Doi : 10.1016/j.biopha.2025.118014 
Ali Rahimi a, Zeinab Baghernejadan a, Ali Hazrati b, Kosar Malekpour a, Leila Nejatbakhsh Samimi c, Alireza Najafi a, Reza Falak a, , Hossein Khorramdelazad d,
a Department of Immunology, School of Medicine, Iran University of Medical Sciences, Tehran, Iran 
b Department of Immunology, School of Medicine, Tehran University of Medical Sciences, Tehran, Iran 
c Department of Immunology, Faculty of Medical Sciences, Tarbiat Modares University, Tehran, Iran 
d Department of Immunology, School of Medicine, Rafsanjan University of Medical Sciences, Rafsanjan, Iran 

Corresponding authors.

Abstract

Colorectal cancer (CRC) is still one of the leading causes of cancer deaths worldwide.

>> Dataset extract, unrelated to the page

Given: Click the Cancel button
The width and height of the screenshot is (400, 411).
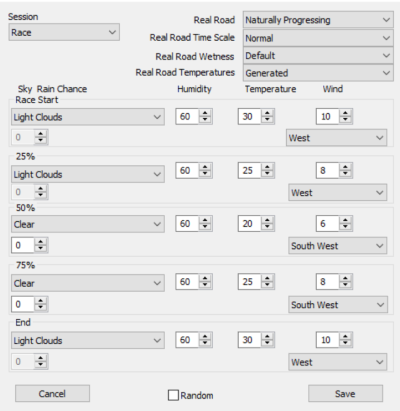Looking at the screenshot, I should click(52, 394).
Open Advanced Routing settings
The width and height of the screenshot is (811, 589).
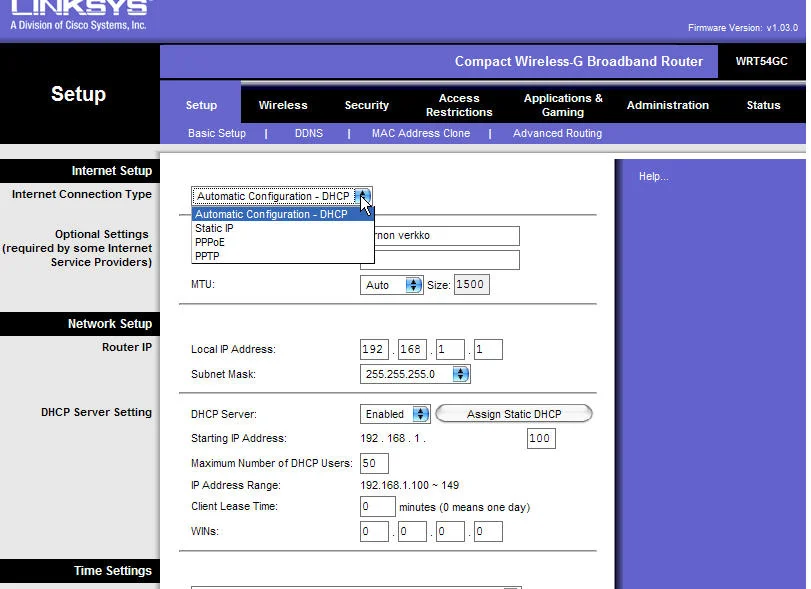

Even though there has been progress in cancer immunotherapy, the results of applying immune checkpoint inhibitors (ICIs) have been unsatisfactory, especially in microsatellite stable (MSS) CRC. Single-agent ICIs that target programmed cell death-1 (PD-1)/ PD-L1, cytotoxic T-lymphocyte–associated protein 4 (CTLA-4), T cell Ig- and mucin-domain-containing molecule-3 (TIM-3), and lymphocyte activation gene (LAG)-3 have emerged as having specific benefits. However, many primary and secondary resistance mechanisms are available in the tumor microenvironment (TME) that prevent it from happening. Combination strategies, such as the use of anti-PD-1 and anti-CTLA-4, can be effective in overcoming these resistance pathways, but toxicities remain a significant concern. Moreover, ICIs have been integrated with various treatment modalities, including chemotherapy, radiotherapy, antibiotics, virotherapy, polyadenosine diphosphate-ribose polymerase (PARP) inhibitors, and heat shock protein 90 (HSP90) inhibitors. The outcomes observed in both preclinical and clinical settings have been encouraging. Interestingly, manipulating gut microbiota via fecal microbiota transplantation (FMT) has been identified as a new strategy to increase the efficacy of immunotherapy in CRC patients. Therefore, integrating ICIs with other treatment approaches holds promise in enhancing the prognosis of CRC patients. This review focuses on the unmet need for new biomarkers to select patients for combination therapies and the ongoing work to overcome resistance and immune checkpoint blockade.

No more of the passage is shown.